Sepatu membuka hape dan ia melihat notifikasi masuk. Itu dari Mawar, Sepatu yang melihatnya terlihat kecewa.

Sepatu

"Kak Mawar lagi keluar, sama bos-nya."

Matahari

"Kemana?"

Sepatu

"Tau"

Matahari

"Terus kita kemana nih?"

Sepatu

"Balik?"

Matahari

"Balik aja deh."

Sepatu dan Matahari kembali lagi berjalan ke gang sempit nan miring tadi.

Matahari

"Mendingan lho, segera, kuliah aja deh lho. Itung-itung sambil memerbaiki kehidupan lho."

Sepatu

"Iya, nanti gue pikirin."

Matahari

"Belajar dong, siapa tahu bisa masuk negeri"

Sepatu

"Iya, tahu."

Latar : Rumah dibelakang gang

Matahari terlihat trenyuh didepan Sepatu. Mereka berdua terlihat saling diam. Masuk kedalam gang dan saling diam. Mereka masuk rumah dan Sepatu terlihat masuk kedalam rumahnya.

Matahari

"Gue merasa bersalah banget sih," suaranya lirih.

Sepatu berjalan terus kedepan dan tak menengok kebelakangpun. Masuk kedalam rumah dan dengan tenang menutup pintu kamarnya.

Interior Rumah

Matahari masuk kedalam kamar sambil membuka pintu kamar Sepatu pelan-pelan. Muncul kepalanya. Dengan kipas angin yang berputar-putar menyala.

Matahari

"Lho udah lama nglakuin hal itu?"

Sepatu

"Apanya?"

Matahari

(Sambil menunduk) "Lho gak malu?"

Sepatu

"Apaan sih?"

Matahari

"Dunia lho sekarang, dunia abu-abu. Lho nggak terus terang sama kita."

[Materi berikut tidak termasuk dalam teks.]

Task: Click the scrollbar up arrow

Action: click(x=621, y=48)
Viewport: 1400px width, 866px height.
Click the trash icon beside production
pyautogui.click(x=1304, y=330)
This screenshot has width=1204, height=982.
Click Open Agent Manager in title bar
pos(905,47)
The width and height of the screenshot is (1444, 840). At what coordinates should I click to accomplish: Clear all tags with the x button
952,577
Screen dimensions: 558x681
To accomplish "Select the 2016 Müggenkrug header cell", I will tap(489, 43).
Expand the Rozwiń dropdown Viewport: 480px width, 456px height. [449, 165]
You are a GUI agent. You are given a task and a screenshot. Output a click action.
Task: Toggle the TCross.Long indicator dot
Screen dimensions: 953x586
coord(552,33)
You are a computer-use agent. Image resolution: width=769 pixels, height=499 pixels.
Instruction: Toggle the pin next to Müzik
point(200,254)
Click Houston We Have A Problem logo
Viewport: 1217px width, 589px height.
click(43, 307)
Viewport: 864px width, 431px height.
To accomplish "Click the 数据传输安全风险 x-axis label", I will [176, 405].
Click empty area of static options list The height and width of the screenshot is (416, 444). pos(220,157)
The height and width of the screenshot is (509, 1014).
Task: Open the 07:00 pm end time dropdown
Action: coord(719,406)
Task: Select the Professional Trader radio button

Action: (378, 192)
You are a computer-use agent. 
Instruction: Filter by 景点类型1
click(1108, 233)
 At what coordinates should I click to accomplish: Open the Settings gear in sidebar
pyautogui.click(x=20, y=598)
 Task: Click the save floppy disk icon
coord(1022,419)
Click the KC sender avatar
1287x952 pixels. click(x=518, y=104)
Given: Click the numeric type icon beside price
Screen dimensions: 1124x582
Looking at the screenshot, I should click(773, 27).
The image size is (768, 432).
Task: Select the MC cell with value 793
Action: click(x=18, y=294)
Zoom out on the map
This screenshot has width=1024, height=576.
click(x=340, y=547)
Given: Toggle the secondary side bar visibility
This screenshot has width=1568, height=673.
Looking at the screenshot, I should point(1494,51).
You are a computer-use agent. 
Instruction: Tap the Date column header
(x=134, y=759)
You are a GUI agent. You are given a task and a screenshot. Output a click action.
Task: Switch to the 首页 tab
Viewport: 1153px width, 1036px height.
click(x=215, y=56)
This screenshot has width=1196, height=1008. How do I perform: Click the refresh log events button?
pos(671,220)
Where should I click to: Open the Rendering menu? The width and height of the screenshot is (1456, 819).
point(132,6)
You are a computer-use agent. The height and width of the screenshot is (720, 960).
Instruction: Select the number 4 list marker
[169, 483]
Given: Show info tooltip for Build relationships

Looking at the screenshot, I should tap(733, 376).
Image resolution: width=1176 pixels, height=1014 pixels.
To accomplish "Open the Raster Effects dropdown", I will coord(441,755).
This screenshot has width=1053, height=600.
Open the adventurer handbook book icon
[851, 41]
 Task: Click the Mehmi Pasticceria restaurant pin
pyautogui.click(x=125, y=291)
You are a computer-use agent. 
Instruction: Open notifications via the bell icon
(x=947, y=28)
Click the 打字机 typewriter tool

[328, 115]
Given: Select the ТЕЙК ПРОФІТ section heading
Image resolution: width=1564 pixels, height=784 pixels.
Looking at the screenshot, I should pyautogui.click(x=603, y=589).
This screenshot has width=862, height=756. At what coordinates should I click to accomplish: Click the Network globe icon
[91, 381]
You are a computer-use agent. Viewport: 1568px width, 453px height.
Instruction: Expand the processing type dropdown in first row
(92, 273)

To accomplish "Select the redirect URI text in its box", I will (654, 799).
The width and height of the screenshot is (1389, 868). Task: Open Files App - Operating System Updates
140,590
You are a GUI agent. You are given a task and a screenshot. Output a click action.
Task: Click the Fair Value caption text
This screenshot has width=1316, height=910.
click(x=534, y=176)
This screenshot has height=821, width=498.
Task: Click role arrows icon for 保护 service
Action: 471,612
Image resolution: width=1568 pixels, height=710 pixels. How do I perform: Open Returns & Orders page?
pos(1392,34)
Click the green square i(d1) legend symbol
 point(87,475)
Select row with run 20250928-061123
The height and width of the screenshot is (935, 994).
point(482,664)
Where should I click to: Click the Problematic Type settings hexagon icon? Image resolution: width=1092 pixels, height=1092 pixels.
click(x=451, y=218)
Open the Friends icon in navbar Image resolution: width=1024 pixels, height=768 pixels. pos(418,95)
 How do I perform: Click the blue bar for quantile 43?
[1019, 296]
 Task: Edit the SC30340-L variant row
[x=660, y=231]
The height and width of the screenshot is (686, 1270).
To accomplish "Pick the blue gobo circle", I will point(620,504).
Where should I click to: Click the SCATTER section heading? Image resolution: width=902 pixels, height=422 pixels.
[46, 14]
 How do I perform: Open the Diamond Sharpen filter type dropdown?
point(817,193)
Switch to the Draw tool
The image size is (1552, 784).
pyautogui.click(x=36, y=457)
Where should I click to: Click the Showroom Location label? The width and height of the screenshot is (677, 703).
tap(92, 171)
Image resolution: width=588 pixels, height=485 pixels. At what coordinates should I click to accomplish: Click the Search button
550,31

Sepatu hanya diam. Ia diam, ia tak mengomentari Matahari sama sekali.

Matahari

"Mumpung masih muda, cantik juga lho. Ayo deh cari jalan yang bener."

Sepatu hanya diam, ia berdiri dari dipannya dan mendekati pintu

Sepatu

"Maaf gue gangerti apa yang lho omongin. Tapi, terimakasih atas kepeduliannya"

Brakk... Sepatu menutup pintunya.

Matahari hanya diam sambil mengernyit kasihan.